Tuesday, July 16, 2013

We Don't Stand for Stand Your Ground

In the wake of the verdict about the Trayvon Martin case, there are a lot of protests going on, and petitions calling for a civil rights case against George Zimmerman. 

With all honesty, I think that George Zimmerman is innocent under the law.  And what we need to do now is channel this energy, this passion, and change those bad laws, state by state.

Michigan is a "Stand Your Ground" state.  There have been rallies and protests going on in Detroit.  What we need to do is get this base mobilized to change these laws.  The Stand Your Ground laws perpetuate and exacerbate an already large problem of racial bias in our sentencing.  In states with Stand Your Ground laws, a new study has shown that whites who kill blacks are more likely to be found to be acting in self-defense than any other racial combination.  It's true in all states, but more so in Stand Your Ground states.

The studies aren't as thorough as they could be -- they don't compare home-invasion with non-home-invasion cases, for example. 

Even if Stand Your Ground doesn't perpetuate racism, it's still a bad law, however.  What we've basically been slowly instituting in this country is a system of shoot first and ask questions later; a system of bring a gun to a fist fight; and a system where guilt and innocence is decided by who is the fastest, quickest draw in the West, North, or South (not so much the East, which has fewer states with these laws).  In this system, the innocent person is the one with the gun.  The innocent person is the last person standing.

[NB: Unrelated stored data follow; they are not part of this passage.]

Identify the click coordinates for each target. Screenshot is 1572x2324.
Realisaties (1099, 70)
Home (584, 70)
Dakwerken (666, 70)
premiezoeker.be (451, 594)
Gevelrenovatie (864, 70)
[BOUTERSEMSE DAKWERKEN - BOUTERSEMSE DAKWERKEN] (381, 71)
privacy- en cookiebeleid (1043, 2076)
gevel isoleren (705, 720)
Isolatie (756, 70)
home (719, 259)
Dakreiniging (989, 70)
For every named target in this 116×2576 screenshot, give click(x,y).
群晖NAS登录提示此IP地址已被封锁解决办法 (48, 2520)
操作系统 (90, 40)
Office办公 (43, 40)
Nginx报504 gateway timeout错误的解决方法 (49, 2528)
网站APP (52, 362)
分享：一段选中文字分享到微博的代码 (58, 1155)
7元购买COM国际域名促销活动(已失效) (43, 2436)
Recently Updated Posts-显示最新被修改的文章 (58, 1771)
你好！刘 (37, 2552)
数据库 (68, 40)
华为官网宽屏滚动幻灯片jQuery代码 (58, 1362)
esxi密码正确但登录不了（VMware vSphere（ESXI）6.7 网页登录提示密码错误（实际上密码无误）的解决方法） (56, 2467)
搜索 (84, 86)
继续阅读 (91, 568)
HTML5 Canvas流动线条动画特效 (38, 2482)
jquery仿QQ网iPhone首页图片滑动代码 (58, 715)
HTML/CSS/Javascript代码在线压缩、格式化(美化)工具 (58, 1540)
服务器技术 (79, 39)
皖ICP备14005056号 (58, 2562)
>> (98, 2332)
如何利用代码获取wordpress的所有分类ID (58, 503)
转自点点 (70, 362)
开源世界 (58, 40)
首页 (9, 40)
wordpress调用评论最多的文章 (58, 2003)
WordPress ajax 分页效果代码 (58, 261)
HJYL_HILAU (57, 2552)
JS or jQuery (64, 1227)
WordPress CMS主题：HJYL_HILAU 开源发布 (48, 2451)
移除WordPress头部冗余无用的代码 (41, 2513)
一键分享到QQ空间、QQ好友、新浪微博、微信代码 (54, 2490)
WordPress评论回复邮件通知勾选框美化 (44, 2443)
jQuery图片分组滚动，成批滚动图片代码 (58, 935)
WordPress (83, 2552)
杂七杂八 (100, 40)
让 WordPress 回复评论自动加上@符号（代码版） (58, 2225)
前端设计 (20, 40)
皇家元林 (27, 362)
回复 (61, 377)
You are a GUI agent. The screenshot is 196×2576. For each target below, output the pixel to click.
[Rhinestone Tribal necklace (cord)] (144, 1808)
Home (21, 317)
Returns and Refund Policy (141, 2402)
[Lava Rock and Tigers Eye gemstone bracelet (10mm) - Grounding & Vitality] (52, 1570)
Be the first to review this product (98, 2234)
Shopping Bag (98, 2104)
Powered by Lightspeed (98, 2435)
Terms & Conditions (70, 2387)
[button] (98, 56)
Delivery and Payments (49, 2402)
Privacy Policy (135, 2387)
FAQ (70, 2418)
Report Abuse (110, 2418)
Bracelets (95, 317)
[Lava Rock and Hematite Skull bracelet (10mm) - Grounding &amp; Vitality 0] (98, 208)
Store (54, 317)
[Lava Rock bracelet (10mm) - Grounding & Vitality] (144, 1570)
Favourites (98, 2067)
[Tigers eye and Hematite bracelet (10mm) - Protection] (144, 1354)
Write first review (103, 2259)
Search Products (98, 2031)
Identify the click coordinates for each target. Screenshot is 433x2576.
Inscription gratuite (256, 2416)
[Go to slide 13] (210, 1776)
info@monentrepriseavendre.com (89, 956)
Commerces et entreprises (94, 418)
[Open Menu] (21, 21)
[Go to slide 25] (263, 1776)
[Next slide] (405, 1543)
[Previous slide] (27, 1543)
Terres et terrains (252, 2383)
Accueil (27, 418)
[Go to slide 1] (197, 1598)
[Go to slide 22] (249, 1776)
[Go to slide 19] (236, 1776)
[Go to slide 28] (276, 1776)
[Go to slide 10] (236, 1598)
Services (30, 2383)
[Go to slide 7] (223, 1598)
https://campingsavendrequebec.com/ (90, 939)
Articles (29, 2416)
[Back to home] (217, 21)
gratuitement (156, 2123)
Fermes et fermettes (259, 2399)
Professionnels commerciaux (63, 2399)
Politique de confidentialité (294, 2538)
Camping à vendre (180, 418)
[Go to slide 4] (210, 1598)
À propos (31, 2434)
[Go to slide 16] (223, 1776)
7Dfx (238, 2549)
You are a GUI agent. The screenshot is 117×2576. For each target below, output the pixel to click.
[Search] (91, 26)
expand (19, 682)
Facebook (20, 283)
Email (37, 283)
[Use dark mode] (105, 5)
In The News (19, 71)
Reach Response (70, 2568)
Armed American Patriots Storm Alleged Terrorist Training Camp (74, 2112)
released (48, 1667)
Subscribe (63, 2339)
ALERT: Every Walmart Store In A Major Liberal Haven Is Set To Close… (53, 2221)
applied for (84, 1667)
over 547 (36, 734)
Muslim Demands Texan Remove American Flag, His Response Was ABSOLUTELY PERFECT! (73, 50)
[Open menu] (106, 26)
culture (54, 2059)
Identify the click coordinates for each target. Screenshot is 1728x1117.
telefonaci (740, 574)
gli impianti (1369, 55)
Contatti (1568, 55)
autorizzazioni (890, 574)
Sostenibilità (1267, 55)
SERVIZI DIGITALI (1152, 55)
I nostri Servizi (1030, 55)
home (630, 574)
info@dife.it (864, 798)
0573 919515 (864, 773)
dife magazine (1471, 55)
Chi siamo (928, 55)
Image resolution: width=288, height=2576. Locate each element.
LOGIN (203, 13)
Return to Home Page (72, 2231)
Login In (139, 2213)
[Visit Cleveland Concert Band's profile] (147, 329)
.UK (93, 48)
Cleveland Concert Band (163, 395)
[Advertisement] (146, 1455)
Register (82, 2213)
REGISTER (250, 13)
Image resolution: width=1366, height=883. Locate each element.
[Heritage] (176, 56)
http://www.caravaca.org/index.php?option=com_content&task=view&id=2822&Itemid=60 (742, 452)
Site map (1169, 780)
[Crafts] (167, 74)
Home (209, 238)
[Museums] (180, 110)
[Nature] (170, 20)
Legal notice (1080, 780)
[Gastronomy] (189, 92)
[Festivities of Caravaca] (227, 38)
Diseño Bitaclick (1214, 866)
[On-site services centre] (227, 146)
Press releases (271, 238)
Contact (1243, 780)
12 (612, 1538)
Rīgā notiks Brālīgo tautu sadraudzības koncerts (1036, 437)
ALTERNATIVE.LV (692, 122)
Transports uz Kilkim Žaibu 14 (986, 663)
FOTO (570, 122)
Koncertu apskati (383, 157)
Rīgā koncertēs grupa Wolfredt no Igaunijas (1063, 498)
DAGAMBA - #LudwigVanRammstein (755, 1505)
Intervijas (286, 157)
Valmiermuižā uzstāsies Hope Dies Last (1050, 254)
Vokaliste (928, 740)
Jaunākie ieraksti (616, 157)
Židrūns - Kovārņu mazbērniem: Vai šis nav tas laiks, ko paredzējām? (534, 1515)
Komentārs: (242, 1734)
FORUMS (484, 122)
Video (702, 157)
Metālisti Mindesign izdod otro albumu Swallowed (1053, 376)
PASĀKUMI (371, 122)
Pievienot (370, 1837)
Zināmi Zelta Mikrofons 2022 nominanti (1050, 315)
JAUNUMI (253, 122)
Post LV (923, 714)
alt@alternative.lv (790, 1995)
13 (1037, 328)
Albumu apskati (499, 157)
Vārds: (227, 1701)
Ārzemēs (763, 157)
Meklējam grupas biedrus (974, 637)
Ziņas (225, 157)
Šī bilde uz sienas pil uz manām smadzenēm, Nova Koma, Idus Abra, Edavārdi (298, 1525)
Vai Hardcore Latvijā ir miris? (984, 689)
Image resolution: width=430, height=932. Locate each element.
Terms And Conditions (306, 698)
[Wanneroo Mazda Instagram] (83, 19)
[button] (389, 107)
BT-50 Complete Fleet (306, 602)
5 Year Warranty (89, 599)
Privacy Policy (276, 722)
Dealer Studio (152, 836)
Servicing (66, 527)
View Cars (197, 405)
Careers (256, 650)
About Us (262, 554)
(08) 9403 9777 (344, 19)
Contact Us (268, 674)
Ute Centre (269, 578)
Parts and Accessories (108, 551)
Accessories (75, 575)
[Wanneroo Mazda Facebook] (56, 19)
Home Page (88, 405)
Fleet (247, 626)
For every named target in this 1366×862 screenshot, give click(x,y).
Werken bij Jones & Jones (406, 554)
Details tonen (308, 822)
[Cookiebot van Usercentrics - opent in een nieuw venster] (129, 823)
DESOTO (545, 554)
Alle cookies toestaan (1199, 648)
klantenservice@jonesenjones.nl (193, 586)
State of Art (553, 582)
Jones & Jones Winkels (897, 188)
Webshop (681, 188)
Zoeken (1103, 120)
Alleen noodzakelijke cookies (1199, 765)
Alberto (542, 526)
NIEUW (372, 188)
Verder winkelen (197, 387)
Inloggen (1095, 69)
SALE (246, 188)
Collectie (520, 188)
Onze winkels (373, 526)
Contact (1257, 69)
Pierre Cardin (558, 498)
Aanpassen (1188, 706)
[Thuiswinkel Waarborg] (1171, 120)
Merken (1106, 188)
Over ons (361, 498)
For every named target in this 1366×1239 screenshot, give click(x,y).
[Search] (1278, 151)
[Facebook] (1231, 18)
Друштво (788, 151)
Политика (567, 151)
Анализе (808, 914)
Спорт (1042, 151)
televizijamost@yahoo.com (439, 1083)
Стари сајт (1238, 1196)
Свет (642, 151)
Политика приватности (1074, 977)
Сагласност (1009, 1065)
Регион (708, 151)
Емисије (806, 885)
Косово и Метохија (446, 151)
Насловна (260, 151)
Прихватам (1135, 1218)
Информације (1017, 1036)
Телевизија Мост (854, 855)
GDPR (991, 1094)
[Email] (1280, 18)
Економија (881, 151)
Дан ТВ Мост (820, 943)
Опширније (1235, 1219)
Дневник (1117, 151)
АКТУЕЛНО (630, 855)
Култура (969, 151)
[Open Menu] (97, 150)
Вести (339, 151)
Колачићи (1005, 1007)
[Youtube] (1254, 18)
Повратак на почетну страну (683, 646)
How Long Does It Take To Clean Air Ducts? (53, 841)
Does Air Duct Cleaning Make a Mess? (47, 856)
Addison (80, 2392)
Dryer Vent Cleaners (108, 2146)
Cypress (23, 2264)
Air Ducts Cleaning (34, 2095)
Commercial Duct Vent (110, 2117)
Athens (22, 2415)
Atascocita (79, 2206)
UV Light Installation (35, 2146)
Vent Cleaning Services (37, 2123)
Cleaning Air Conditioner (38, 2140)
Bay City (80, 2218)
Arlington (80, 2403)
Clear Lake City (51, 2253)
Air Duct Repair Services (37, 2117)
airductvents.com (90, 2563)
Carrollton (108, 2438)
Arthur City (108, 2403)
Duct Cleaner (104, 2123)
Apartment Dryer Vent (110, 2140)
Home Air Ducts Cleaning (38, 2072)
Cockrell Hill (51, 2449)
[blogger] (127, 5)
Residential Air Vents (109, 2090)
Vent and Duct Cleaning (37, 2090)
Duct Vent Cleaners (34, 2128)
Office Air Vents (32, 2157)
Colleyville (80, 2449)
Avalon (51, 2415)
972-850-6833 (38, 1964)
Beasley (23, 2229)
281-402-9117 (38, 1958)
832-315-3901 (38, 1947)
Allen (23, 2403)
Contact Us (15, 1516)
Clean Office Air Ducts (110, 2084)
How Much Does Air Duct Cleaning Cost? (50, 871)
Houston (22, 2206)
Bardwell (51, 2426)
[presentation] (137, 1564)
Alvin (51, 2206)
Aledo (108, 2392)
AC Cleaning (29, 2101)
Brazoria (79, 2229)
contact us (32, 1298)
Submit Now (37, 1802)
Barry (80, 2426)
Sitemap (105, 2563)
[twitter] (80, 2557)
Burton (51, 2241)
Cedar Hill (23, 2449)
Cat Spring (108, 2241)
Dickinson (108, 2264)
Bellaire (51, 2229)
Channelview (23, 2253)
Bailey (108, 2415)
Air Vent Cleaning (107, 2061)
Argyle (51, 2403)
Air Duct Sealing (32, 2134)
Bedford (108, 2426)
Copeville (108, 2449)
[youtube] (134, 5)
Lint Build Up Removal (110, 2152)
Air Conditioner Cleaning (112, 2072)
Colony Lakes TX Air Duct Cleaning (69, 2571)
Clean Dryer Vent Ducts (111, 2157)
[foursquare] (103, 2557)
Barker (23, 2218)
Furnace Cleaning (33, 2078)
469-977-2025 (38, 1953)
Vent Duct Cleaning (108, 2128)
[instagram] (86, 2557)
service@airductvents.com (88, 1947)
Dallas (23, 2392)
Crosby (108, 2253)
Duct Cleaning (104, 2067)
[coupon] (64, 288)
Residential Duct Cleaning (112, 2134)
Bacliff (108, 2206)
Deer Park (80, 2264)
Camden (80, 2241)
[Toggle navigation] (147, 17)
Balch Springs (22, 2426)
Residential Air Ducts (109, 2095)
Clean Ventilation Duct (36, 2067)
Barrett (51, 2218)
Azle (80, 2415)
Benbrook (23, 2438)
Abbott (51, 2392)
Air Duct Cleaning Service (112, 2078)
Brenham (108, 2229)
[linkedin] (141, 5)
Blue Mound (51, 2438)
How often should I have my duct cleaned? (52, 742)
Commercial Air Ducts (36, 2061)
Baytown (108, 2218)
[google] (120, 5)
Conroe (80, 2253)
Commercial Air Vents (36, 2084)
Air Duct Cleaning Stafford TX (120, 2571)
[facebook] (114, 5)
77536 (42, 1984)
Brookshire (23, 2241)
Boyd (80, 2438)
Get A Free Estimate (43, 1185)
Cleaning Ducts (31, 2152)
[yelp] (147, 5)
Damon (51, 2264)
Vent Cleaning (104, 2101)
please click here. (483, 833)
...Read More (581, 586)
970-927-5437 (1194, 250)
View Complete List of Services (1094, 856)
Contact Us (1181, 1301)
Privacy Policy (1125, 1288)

In this system we have, George Zimmerman was the innocent person -- he was the scared person with the gun, and the gun is the decider. 

We need to create a culture wherein it is not only acceptable, but better, to walk away from a fight.  We need to teach people to run away if they have the option of running away.  Stand Your Ground is a law that says even if you have the option of running away, you have the option to stay and take a life instead.  That's a bad decision.  It's a bad law.  Lethal force by civilians should always be left for where there's no alternative.  It shouldn't be a choice.

But we have the power to repeal these laws.  It'll take effort.  It will take a movement.  But I believe it can be done in Florida, and it can be done here.